Tuesday, 11 September 2007
Sexual dimorphism in woodpeckers
Most of the world's woodpeckers are visually sexually dimorphic and this is true, though to varying extents, for most European woodpeckers. But this dimorphism is often rather subtle so careful attention needs to be paid to sexual and age badges in plumage. All European woodpeckers are sexually dichromatic except Wryneck and Middle Spotted Woodpecker. Separating adult and juvenile males from females usually involves observing brightly coloured patches on the head, undertail or in the malar or moustachial stripes. Males show the largest sexual badges in plumage. This usually means some red (yellow in the case of Three-toed) on the crown or nape. Sometimes young birds show more red on the head than adults, as is the case with Syrian and Great Spotted.
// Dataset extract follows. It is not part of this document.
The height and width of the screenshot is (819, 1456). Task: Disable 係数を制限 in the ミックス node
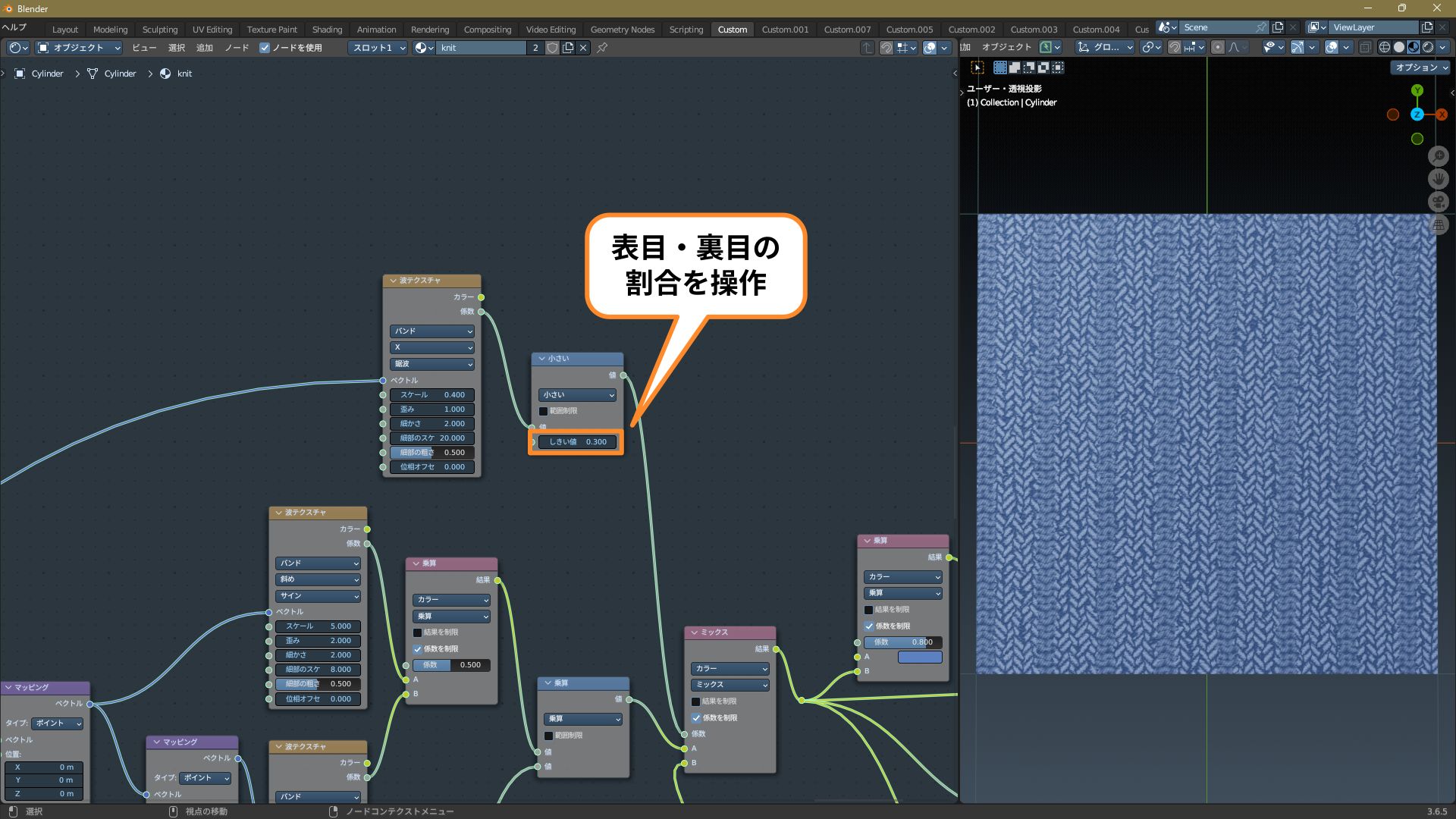[x=696, y=717]
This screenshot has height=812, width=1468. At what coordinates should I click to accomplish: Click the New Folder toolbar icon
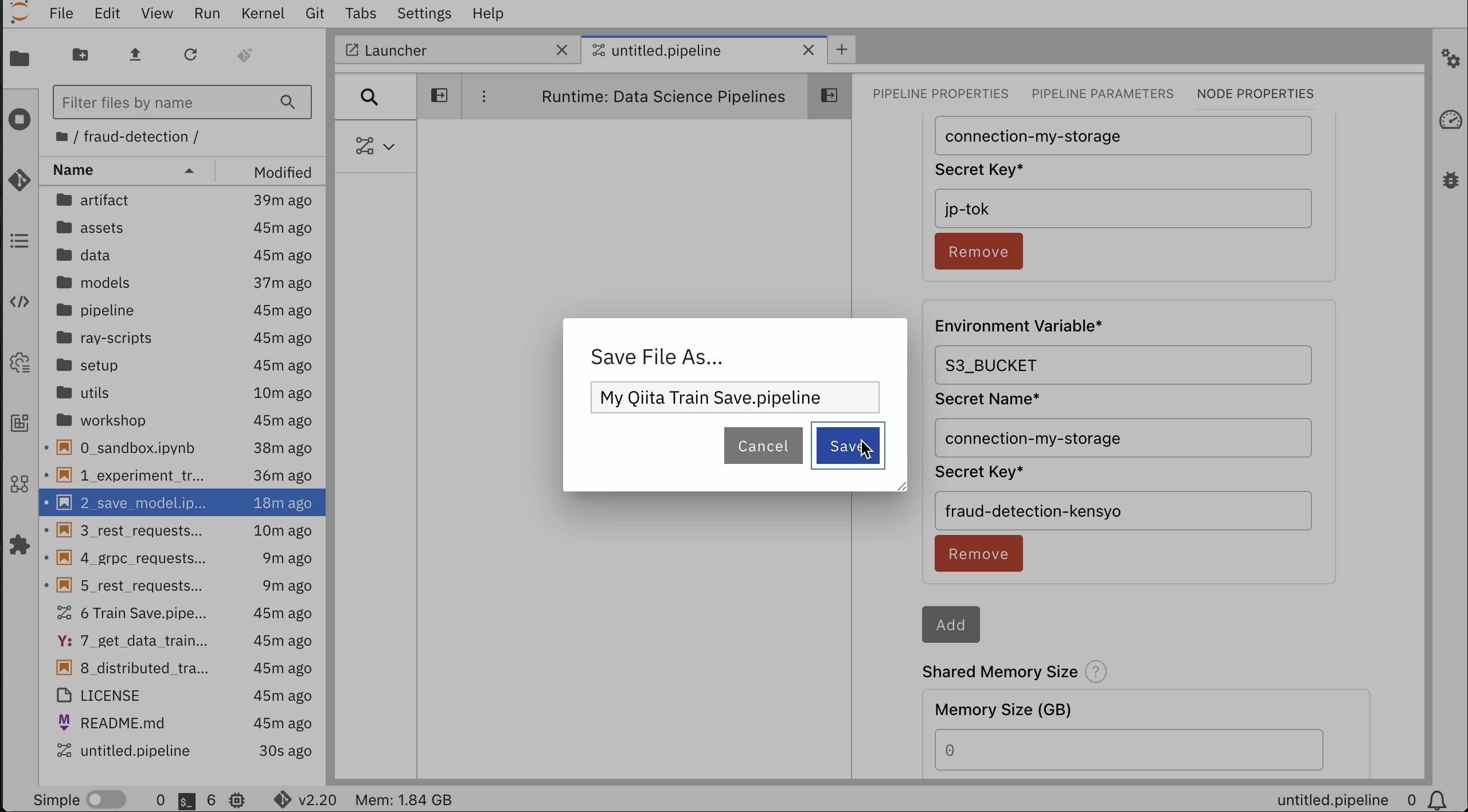click(80, 55)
This is not clearly understood as with most other birds an increase in bright colouration usually develops with maturity. Males and females also usually differ in structure and size, but these differences are usually not noticeable in the field. Overall body size, wing length and bill length are invariably larger for males. The photo here shows a male Black Woodecker in Finland (Jari Peltomaki). This species exhibits minimal dimorphism in plumage between the sexes. Both males and females have red on the crown, though on males (as in this photo) the red is more extensive, covering the whole crown, whilst females only have red on the hind-crown.